In the resin paste of the present invention, a silane coupling agent, a titanate coupling agent, a pigment, a dye, a defoaming agent, a surfactant, a solvent and the like may be used as long as the properties according to the intended use are not impaired. Additives can be used. The production method of the present invention includes, for example, premixing each component, obtaining a paste using a three-roll or the like, and then defoaming under vacuum. A known method can be used for manufacturing a semiconductor device using a resin paste for a semiconductor.

[0012]

EXAMPLES The present invention will be specifically described with reference to Examples. The mixing ratio of each component is part by weight.

<Examples 1 to 3 and Comparative Examples 1 to 3> Each component having the composition shown in Table 1 and an inorganic filler were blended and kneaded with a three-roll mill to obtain a resin paste. After defoaming the resin paste at 2 mmHg for 30 minutes in a vacuum chamber, various performances were evaluated by the following methods. Table 1 shows the evaluation results.

<Raw materials used> Epoxy resin (A) Mixed epoxy resin (EP) consisting of 70 parts of bisphenol A type epoxy resin (viscosity 9000 mPa · s, epoxy equivalent 185) and 30 parts of phenyl glycidyl ether • Latent curing agent (B) Dicyandiamide (DDA)-Imidazole compound (C) 2-allyl-4,5-diphenylimidazole (IMZ-
A) 2-Methyl-imidazole (IMZ-B)-Inorganic filler (D) Silver powder, flakes having a particle size of 0.1 to 50 m and an average particle size of 3 m

<Evaluation method> Viscosity: 25 ° C. using an E-type viscometer (3 ° cone);
The value at 5 rpm was measured and defined as viscosity. Adhesive strength: A 2 × 2 mm silicon chip was mounted on a copper frame using a paste and cured on a hot plate at 200 ° C. for 60 seconds. After curing, use a mount strength measurement device.
The adhesive strength under heat at 250 ° C. and 250 ° C. was measured. Pot life: The number of days until the viscosity when the resin paste was allowed to stand in a thermostat at 25 ° C. increased to 1.2 times or more the initial viscosity was measured. Chlorine ion amount: The paste was cured at 200 ° C. for 60 minutes and then pulverized. 40 g of pure water was added to 2 g of the pulverized product, and hot water extraction was performed at 125 ° C. for 20 hours, and the chloride ion concentration was measured from the obtained extract by ion chromatography.

[0016]

[Table 1]

[0017]

[Table 2]

In Examples 1 to 3, a resin paste having a high adhesive strength, a long pot life, and a small amount of chlorine ions was obtained.
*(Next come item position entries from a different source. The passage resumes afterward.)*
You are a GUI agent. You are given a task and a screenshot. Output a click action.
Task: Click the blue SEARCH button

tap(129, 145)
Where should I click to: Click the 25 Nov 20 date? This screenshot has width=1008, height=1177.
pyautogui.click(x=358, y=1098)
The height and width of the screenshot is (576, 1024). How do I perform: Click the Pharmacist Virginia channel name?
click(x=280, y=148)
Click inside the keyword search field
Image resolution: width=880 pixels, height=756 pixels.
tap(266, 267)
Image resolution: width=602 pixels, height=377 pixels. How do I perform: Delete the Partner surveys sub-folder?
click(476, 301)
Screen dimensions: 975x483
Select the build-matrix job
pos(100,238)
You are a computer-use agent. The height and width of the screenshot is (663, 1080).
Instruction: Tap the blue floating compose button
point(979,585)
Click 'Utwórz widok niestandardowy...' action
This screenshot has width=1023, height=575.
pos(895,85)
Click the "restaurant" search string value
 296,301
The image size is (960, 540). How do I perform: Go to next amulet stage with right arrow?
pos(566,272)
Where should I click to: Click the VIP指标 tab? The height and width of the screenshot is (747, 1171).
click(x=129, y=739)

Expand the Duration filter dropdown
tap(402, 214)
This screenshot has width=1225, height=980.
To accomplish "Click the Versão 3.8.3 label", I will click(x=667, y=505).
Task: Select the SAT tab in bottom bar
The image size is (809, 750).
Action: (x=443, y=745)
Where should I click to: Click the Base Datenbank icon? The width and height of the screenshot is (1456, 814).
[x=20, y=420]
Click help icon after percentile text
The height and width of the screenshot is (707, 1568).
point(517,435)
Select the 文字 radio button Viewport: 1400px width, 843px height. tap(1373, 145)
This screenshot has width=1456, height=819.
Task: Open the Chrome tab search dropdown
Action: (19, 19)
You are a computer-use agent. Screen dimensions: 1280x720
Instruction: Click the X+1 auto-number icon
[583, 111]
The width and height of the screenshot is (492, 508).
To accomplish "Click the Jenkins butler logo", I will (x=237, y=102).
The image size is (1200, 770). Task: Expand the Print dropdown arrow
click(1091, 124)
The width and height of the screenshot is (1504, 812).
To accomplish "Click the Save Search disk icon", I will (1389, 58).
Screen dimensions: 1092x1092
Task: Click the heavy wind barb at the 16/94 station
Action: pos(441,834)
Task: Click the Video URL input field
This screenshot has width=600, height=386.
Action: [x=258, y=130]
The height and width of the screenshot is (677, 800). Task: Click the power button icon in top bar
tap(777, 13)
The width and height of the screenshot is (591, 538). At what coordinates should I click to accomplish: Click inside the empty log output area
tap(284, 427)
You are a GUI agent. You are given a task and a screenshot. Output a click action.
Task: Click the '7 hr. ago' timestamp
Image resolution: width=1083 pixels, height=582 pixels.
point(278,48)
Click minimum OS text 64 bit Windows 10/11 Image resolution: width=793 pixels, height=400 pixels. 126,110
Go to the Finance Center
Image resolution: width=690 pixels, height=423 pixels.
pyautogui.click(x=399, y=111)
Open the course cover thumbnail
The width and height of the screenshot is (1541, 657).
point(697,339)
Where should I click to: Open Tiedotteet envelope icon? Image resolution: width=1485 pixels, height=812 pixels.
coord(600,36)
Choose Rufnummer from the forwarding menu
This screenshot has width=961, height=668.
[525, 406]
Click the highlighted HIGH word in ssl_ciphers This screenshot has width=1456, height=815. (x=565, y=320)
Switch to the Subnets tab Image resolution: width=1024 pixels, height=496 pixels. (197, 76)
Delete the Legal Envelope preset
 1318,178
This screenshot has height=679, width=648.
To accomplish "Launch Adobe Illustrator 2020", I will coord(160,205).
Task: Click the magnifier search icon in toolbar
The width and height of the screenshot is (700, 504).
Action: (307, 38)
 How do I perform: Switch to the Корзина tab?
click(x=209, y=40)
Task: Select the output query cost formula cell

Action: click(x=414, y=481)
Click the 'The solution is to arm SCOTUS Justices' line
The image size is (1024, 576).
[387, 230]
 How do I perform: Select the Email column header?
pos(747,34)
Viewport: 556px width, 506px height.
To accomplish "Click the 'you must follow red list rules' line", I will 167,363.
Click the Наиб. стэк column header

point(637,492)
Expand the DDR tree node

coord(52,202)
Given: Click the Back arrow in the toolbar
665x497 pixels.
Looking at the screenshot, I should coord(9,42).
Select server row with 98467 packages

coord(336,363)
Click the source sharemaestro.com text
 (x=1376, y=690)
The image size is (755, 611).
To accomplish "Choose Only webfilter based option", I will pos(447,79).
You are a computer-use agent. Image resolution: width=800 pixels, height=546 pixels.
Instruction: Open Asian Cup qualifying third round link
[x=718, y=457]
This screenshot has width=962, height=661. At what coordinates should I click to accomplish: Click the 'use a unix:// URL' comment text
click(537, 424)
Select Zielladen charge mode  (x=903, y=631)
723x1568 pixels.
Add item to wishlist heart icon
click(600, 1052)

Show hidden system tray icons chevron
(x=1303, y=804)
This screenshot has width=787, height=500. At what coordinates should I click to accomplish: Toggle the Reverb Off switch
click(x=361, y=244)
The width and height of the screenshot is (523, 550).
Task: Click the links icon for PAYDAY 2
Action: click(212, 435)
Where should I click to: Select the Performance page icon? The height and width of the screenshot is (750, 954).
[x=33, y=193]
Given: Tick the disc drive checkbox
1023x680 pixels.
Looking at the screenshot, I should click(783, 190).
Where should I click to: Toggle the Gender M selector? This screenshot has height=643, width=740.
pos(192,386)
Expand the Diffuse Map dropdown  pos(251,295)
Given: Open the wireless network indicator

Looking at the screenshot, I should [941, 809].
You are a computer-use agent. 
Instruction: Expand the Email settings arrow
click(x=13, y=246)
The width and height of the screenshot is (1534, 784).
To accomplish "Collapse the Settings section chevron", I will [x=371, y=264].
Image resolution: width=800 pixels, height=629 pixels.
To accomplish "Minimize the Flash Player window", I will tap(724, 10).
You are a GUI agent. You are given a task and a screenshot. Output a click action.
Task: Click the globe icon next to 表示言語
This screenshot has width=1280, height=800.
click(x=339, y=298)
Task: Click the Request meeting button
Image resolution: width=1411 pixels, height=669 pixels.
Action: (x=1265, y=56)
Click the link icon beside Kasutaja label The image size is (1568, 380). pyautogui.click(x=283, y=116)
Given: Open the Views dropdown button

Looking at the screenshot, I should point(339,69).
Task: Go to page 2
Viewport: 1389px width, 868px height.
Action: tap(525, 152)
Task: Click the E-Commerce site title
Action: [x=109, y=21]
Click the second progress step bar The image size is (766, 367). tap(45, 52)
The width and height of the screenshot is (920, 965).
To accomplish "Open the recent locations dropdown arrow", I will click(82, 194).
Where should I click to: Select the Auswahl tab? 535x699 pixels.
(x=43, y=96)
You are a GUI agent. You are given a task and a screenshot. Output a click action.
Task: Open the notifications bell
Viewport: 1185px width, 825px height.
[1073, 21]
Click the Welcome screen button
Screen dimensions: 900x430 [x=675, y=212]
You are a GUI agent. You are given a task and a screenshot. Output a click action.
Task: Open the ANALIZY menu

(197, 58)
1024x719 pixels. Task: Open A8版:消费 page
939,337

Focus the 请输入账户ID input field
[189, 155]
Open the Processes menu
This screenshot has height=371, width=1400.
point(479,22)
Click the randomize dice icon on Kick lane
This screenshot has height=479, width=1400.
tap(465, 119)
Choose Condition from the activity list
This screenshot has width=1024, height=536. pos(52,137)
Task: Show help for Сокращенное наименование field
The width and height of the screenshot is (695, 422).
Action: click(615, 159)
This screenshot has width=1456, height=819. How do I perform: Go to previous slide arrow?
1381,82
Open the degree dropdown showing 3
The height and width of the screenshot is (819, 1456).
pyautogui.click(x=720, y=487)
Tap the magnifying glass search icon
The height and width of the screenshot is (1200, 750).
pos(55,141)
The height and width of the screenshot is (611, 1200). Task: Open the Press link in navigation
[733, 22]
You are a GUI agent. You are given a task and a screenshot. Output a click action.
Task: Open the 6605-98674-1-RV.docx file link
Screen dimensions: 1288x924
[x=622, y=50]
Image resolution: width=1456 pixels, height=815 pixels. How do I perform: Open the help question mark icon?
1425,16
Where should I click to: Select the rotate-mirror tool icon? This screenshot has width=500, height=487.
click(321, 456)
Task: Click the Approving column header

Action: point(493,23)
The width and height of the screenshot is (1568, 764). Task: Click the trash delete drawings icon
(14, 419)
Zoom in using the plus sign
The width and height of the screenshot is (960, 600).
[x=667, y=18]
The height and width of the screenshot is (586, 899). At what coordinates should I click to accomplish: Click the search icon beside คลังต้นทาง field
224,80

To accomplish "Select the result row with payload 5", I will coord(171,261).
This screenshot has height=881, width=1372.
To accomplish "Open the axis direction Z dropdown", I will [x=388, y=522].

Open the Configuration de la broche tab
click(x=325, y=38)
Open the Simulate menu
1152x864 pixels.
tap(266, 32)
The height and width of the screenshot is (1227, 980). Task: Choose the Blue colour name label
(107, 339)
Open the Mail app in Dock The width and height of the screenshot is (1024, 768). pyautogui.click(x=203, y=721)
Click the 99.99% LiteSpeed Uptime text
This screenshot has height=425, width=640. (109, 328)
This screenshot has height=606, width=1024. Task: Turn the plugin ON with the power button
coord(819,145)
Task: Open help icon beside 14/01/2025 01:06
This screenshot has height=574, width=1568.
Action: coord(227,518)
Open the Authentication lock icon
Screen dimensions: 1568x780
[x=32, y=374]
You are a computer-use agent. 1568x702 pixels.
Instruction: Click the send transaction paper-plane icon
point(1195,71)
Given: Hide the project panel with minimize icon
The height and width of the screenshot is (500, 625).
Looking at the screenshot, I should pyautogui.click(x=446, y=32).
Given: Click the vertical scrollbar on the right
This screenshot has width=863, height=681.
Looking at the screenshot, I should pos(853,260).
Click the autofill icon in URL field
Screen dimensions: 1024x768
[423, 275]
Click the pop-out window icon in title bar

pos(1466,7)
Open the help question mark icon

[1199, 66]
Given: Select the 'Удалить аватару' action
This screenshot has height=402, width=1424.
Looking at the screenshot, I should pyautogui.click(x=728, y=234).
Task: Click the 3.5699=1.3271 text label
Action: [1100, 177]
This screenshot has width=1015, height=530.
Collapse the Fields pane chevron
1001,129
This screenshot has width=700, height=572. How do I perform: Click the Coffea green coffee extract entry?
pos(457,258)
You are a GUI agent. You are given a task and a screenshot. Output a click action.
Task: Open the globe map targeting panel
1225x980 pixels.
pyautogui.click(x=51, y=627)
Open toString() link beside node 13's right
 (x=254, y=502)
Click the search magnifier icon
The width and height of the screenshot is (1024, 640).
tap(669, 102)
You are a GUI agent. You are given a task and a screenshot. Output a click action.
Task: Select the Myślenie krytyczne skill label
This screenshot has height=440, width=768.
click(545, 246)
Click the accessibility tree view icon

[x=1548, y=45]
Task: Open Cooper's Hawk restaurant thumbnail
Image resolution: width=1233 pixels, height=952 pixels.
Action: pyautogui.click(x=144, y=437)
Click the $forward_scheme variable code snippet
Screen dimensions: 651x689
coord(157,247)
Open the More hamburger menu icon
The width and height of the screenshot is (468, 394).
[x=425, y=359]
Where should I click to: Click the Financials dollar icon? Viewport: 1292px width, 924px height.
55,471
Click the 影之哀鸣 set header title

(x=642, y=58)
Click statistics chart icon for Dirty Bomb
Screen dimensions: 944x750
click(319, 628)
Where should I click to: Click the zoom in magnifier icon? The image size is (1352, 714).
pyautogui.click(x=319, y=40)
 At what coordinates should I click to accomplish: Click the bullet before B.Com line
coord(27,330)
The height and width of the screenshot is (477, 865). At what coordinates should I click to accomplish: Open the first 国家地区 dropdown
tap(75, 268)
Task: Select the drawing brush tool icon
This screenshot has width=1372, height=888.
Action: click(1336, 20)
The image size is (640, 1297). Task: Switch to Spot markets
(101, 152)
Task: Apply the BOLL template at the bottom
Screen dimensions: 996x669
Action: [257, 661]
In Comparative Example 1, however, the amount of IMZ-A added was small and the adhesive strength at heating was low. Was. In Comparative Example 2, the pot life was shortened because the amount of IMZ-A added was too large. In Comparative Example 3, the chloride ion concentration was high because IMZ-B was used.

[0019]

The resin paste for semiconductors of the present invention can be rapidly cured in an in-line device, and a highly reliable semiconductor device having a small amount of chlorine ions in a cured product can be obtained.

Claims (2)

[Claims] 1. An epoxy resin, (B) a latent curing agent, (C) 2 allyl-4,5 diphenylimidazole,
(D) A resin paste for a semiconductor, comprising an inorganic filler, wherein the component (C) is 0.5 to 10 parts by weight based on 100 parts by weight of the component (A). 2. A semiconductor device manufactured using the resin paste for a semiconductor according to claim 1.